Amid the talk from President Donald Trump’s close aides of staging a military coup against President-elect Joe Biden, there is still a bright spot for American democracy: Georgia’s Senate runoffs on Tuesday.

More than two million Georgians have already voted in person and by mail, of a total of 7,729,833 registered voters. That is much higher than in the last runoff 18 years ago and matches the turnout for the Nov. 3 presidential election.

Campaign spending on television ads could reach a half-billion dollars. This frenzied activity belies Trump’s claims of “massive fraud” in the general election. If the election was indeed “stolen,” there should not be this level of turnout. But the stakes are high: control of the U.S. Senate and, quite possibly, Biden’s agenda.

The Nov. 3 elections left the Senate with Republicans still in the majority, with 50 seats, Democrats with 46 and two Independents who vote with them, for a 52-48 split. If the Republicans lose, the Senate will be divided 50-50 and incoming Vice President Kamala Harris will preside and cast tie-breaking votes, effectively giving control to the Democrats. Trump was put in the position of calling on his supporters to turn out to vote while simultaneously insisting that the state enables rigging. Obviously, the stage is being set for another protracted court battle if Democrats win.

BETTING ON TRUMP

The contrast between the candidates cannot be starker. The Republicans are David Perdue, a 12-year incumbent and businessman, and Kelly Loeffler, a businesswoman appointed to a vacancy in December 2019 and reportedly one of the richest Senate members. Neither received 50 percent of the votes in November, hence the runoff mandated by state law. Both have been accused of insider trading, which they deny.

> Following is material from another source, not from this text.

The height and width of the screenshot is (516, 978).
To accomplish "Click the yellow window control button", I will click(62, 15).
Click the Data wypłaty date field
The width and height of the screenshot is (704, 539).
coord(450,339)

Jon Ossoff, an investigative journalist, is challenging Perdue and Loeffler faces the Rev. Raphael Warnock, pastor of Ebenezer Baptist Church, Martin Luther King Jr.’s former congregation. Perdue has dodged debating Ossfoff. Loeffler did so once and called Warnock a “radical liberal” 13 times. She has also posed with white supremacists and conspiracy theorists, including QAnon believers, Huffington Post reported.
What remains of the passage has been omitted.